Friday, March 04, 2005

David Eddings, The Belgariad (Pawn of Prophecy, Queen of Sorcery, Magician's Gambit, Castle of Wizardry, Enchanter's Endgame), early to mid 1980s.

Read whilst in Cuba.

After returning, I reread the Mallorean (Guardians of the West, King of the Murgos, Demon Lord of Karanda, Sorceress of Darshiva, Seeress of Kell), 1987ish-1992ish.

So. Why reread Eddings? I reread for the Belgariad for the umpteenth time whilst in Cuba. It was something light and fluffy for the trip that I knew that I'd enjoy, and the books were ones I'd not cry over if I lost. Part of the point of the trip was to turn my brain off for a space, after all. I reread the Mallorean upon my return because I wanted to remember the end of the story.

So. A few thoughts about Eddings?
David & Leigh do some things very, very well. The books are funny and light, and they often do get to thinking about some slightly interesting issues--why religion can overwhelm rational thought in some people, for instance--although the issues get too far short a shrift, and are vastly oversimplified. These books are good pulp, and that alone is enough to make me happy.

My one criticism is far from new. Like all series of this length, or like authors who spend too much time with characters that are all basically the same--I'm thinking of Heinlein, here--the characters lose individuality as the series progress. The characters, more and more, all start to act in the same ways as one another, and they tend to start speaking exactly like every other character. Different people sound different, and they act differently. Let's remember that, authorial folk.

The one thing that I'd point to that's done beautifully throughout both series is the way magic works in the books: "the will and the word." The sorcerer gathers his or her will for an action, and then speaks, calling for the action to take place.

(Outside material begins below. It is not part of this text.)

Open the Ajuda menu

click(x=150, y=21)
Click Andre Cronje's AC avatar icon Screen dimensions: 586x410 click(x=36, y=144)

The action is typically something that isn't hugely possible in an ordinary sense, and makes noise audible to other people capable of magic. The sorcerer has to understand how to do what he or she wills done. This conception of magic is simple, but strikes me as fairly profound, because it concisely captures our desire for magic and how it should work.

At any rate, the books aren't as spectacularly novel as Tolkien's oeuvre, or Lewis's Narnia, but they offer a fun world in which to spend a few hours. I like going back there from time to time, but this time--while I enjoyed my time there--I don't really feel as though I'm likely to want to go back. I'm going to have to think about why that is.